Phil schüttelt den Kopf und greift nach einer beinahe leeren Packung Marlboro, die vor ihm auf dem Tisch liegt, er sieht abgespannt aus, abgespannt und matt, er zündet sich eine Zigarette an und während er das tut, denke ich daran, dass in den letzten paar Wochen sehr viele Dinge schief gelaufen sind und ich mich kaum mehr wiedererkenne, wenn ich morgens in den zersprungenen Spiegel in meinem Badezimmer schaue. Meine Augen sind schmal und meine Tränensäcke dick und geschwollen und der dumpfe Druck in meinem Kopf erinnert mich daran, dass wir alle zu weit gegangen sind. „Wir sollten eine Pause einlegen“, sage ich. „Zumindest eine Woche lang“. Phil sieht mich an, lässt etwas Asche in den übervollen Aschenbecher fallen, nickt und grinst. „Okay, ein paar Tage wenigstens“, probiere ich es noch einmal– „Einverstanden. Bloß: morgen ist Fußball.“ „Ihr ignoriert mich alle absichtlich“ ruft Le Pen in die Runde und meint damit den Kommentator mit dem Bürstenschnitt, der ihm ein Scheitern vorausgesagt hat. Le Pen ist ein alter Faschist, ich habe Kopfweh und la France va mal.

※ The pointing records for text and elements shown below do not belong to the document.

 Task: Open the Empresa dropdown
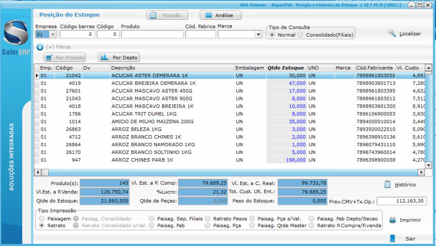click(53, 34)
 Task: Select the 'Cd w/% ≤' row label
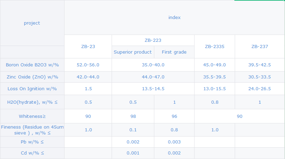[x=32, y=153]
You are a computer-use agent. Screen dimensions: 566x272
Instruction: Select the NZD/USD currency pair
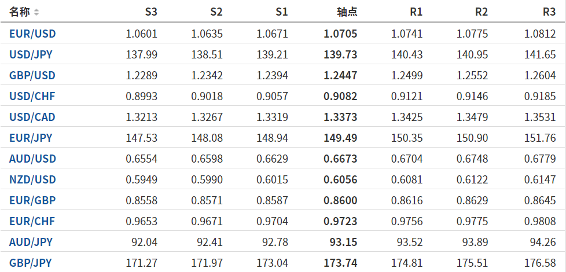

Es war nicht von einem Tag auf den anderen passiert, es hatte sich um einen schleichenden Niedergang gehandelt, ein langsamer, aber unaufhaltsamer Zersetzungsprozess, den wir erst begeistert begrüßten, ehe er uns alle in die Tiefe riss. In Berlin sind die Dinge so einfach, vieles, was du tust scheint keinerlei Konsequenzen zu haben und am Ende steht immer ein Flugzeug bereit, das dich weit weg in ein anderes Land bringt. Im Dr. Pong konnte ich meinen Kopf kaum mehr aufrecht halten, aber ich habe trotzdem weitergemacht. PF bestellte Jägermeister und dann spielten sie einen Song von The Knife, den wir alle kannten. Nach dem dritten Kurzen ging es mir einigermaßen gut, ich konnte klar sehen und aufrecht stehen und als in der zentralen Randlage der elektronische Puls wieder einsetzte, fing ich sogar an zu lächeln. Dann begannen die Leute rundherum, sich gegenseitig zu küssen und ich sagte zu PF: „Wir haben hier nichts mehr verloren. Lass uns verschwinden“. Wir liefen die Schönhauserallee hoch und tranken Kaffee aus Pappbechern bei Mc Donalds. Das Flugzeug ist gelandet, ich habe festen Boden unter den Füssen, aber was nützt das schon, wenn ich gleichzeitig ein Stück meines Gehirnes in höchsten Höhen zurückgelassen habe? „Selbst Pauline findet, das alles wäre zuviel„ hat PF gesagt und mit einem Plastiklöffel in der Brühe herumgestochert. Dann hat er innegehalten und einfach so losgelacht: „Eigentlich hat sie mich noch nie nüchtern gesehen.“

„Ihre Redezeit ist vorüber“, unterbricht der Moderator den polternden Le Pen. Ich drücke meine Zigarette aus und dann ist auch dieser Schwindel wieder da, der mich tagelang niederdrückt und mich stundenlang regungslos in meinem Bett verharren lässt. Phil klappt sein Notebook zu und steht auf, „Keine Angst, ich hole nur Wasser“, sagt er. Ich weiß nicht, was die anderen machen, ich will es eigentlich gar nicht wissen, ich will nur alleine sein, irgendwo weit weg, vielleicht zu Hause, wo sich meine Eltern um mich kümmern. Phil kommt mit einem Glas in der Hand zurück ins Wohnzimmer, er bleibt in der Mitte des Raums stehen und starrt einen Augenblick lang mit leerem Blick ins Nichts. „Vielleicht“, sagt er dann, „sollten wir in nächster Zeit irgendetwas sinnvolles tun“.- „Ja klar“, sage ich, „sicher, sicher.“ Irgendetwas Sinnvolles. Bitte, denn La France va mal.